I have a 1968 GTO, motor is all stock, recently rebuilt, bored .30 over. I'm looking for a little more power from this setup. Any ideas? I dont want to supercharge or turbo it.


----------



## The_Humbler (Nov 18, 2007)

Headers, heads, intake, cam, nitrous.... Options are endless...


----------



## Jeffs386 (Nov 1, 2005)

cam ,carb ,headers, intake, upgrade the ignition(if it still has points)


----------



## gtovett (Jun 13, 2007)

What would you suggest for intake?


----------



## 05GTO (Oct 6, 2004)

gtovett said:


> What would you suggest for intake?


Here are several manifolds that will work on your 68, the EDL-2156 may be all that you need for mild street performance.


----------



## The_Humbler (Nov 18, 2007)

Ditto on a Performer, unless you're going to upgrade the heads and cam later. Then I'd wait. 

An aluminum intake swap may get you 5hp on a stock motor. And probably take 10lbs off the front of the car.


----------



## Rukee (Feb 8, 2007)

Headers, larger exhaust, MSD ignition unit will work with the factory points great and would make a diffrence you can feel, cam, high ratio rocker arms, to keep the GTO look I`d search for a Tri-power set-up for the intake.


----------



## gtovett (Jun 13, 2007)

I have HEI ignition w/an internal coil, and a holley 650cfm carburetor what should my horse power be?


----------



## Rukee (Feb 8, 2007)

You can use an HEI for an MSD, as far as I know anyway.
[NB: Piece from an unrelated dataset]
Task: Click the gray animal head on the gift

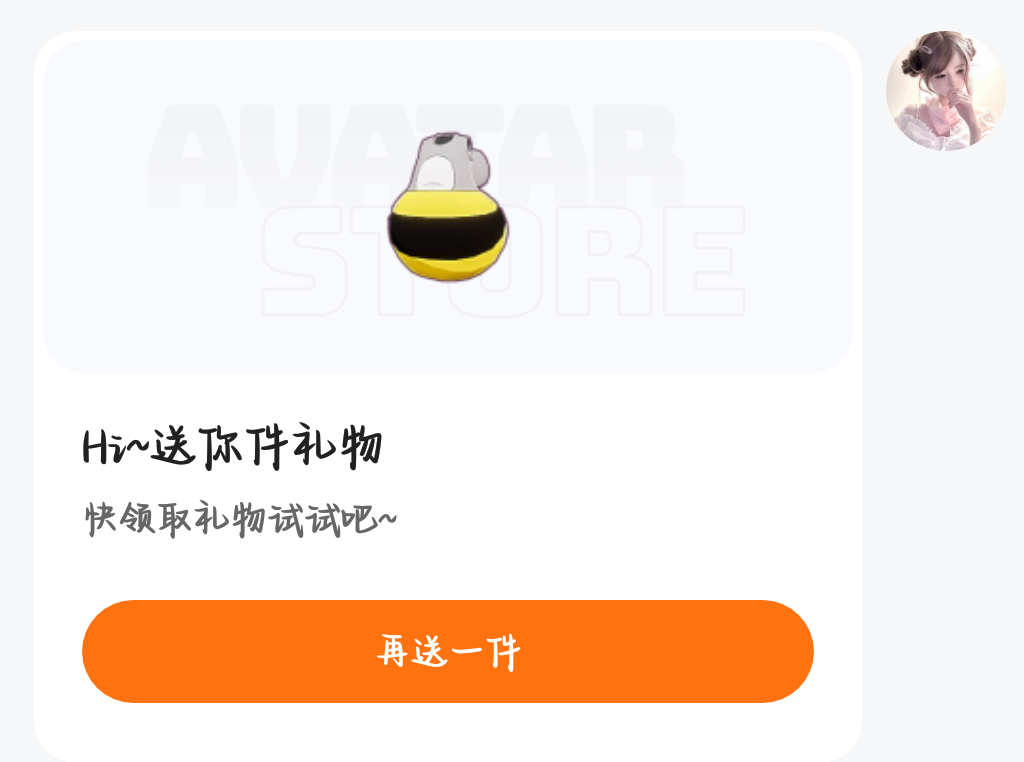Action: (x=451, y=163)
Factory rating in `68 was like 350-360HP. Carb might add a couple.


----------



## lars (Sep 28, 2004)

gtovett said:


> I have HEI ignition w/an internal coil, and a holley 650cfm carburetor what should my horse power be?
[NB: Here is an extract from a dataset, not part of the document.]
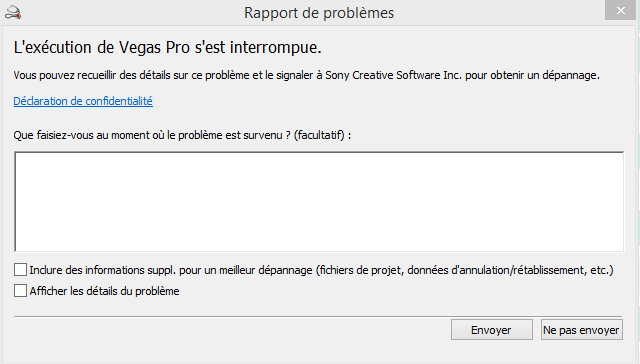This screenshot has width=640, height=364.
Task: Focus the problem description text box
Action: tap(319, 202)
You're running something less than the stock horsepower with that little carb - the stock factory Q-Jet carb was 750 cfm. Dropping down to 650 probably shaved 10-15 horse off the stock 350 horse rating. The HEI won't give you any hp advantage over a correctly set up points type system, so it's not gaining you anything other than reliability.


----------